START DATA LISTING
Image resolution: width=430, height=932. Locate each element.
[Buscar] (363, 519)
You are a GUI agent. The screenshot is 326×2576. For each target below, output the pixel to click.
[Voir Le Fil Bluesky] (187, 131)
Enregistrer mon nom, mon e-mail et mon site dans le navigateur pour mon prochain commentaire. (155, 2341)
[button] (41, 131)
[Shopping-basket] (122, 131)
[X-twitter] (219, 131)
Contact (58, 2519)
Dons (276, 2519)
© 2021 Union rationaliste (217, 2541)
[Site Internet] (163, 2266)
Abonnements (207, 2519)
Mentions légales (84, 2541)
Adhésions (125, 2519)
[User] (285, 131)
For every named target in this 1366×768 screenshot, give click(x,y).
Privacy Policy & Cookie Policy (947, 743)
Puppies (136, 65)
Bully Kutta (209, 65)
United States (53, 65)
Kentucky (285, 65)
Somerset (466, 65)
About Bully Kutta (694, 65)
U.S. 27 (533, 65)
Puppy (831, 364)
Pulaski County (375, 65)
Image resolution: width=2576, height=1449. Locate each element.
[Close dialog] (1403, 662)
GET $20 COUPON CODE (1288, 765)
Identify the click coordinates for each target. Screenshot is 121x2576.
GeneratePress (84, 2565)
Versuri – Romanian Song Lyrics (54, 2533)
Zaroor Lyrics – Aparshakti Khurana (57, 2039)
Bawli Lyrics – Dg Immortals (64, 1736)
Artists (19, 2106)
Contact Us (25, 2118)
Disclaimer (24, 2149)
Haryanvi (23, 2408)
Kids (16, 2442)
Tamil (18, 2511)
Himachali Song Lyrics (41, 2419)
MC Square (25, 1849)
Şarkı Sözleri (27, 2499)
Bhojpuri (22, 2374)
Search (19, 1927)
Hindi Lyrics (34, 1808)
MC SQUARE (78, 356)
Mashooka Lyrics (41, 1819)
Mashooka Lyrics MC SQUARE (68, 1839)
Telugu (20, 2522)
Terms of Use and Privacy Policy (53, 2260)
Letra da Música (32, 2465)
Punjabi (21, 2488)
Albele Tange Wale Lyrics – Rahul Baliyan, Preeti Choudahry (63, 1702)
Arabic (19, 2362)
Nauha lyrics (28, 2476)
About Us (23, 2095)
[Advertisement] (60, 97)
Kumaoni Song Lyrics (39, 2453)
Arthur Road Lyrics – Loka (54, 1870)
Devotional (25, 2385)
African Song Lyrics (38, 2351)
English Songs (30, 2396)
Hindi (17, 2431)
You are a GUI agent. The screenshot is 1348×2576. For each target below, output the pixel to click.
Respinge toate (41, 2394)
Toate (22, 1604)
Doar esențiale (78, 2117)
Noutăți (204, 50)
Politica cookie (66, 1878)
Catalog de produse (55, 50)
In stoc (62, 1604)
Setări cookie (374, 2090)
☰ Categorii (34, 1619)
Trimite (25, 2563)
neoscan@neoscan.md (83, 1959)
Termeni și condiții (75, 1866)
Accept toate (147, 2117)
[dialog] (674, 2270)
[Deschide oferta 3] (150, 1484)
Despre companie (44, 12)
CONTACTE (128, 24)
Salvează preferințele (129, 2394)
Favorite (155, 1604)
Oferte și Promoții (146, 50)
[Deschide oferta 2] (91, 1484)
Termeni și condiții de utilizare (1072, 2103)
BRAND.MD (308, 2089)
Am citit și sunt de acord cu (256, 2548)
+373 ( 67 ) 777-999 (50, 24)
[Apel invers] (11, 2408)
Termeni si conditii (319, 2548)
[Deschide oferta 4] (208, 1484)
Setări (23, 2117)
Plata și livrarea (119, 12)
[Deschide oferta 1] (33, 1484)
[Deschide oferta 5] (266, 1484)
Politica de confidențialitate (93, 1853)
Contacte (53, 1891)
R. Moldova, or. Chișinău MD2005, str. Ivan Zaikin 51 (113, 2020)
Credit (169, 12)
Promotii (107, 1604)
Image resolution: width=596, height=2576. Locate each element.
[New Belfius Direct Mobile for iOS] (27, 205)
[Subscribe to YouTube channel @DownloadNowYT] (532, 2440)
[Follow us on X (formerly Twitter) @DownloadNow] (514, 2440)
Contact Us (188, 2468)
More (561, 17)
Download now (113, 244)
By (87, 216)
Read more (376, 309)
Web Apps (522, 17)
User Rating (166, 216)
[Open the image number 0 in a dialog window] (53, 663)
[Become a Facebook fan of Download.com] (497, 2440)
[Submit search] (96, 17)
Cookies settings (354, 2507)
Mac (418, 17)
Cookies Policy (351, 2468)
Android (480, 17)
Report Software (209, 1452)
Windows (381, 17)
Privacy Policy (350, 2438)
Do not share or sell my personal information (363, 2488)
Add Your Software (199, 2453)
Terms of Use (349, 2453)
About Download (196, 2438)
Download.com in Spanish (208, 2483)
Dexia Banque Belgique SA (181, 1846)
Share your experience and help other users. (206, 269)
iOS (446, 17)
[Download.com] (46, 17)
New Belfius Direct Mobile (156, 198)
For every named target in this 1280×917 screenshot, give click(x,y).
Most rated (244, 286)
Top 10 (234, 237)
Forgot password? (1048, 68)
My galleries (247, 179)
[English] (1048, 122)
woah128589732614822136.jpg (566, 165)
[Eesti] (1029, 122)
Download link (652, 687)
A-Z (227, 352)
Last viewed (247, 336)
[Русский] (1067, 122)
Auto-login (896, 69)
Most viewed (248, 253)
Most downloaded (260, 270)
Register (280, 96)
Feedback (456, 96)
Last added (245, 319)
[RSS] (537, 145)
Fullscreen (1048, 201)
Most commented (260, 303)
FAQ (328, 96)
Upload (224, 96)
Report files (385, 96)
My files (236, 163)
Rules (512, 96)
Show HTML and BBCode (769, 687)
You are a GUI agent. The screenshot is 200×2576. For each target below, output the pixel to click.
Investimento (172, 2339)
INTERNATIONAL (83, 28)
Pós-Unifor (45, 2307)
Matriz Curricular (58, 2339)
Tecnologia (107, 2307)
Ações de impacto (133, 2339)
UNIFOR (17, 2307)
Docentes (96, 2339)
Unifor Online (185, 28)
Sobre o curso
END DATA LISTING
*GOAL OF THE EXERCISE*:
Start with the line above that contains "CONTACTE (128, 24)" and stop after the line that contains "Termeni si conditii (319, 2548)". Output those lines exactly, and only those.

*FINISHED EXERCISE*:
CONTACTE (128, 24)
Salvează preferințele (129, 2394)
Favorite (155, 1604)
Oferte și Promoții (146, 50)
[Deschide oferta 2] (91, 1484)
Termeni și condiții de utilizare (1072, 2103)
BRAND.MD (308, 2089)
Am citit și sunt de acord cu (256, 2548)
+373 ( 67 ) 777-999 (50, 24)
[Apel invers] (11, 2408)
Termeni si conditii (319, 2548)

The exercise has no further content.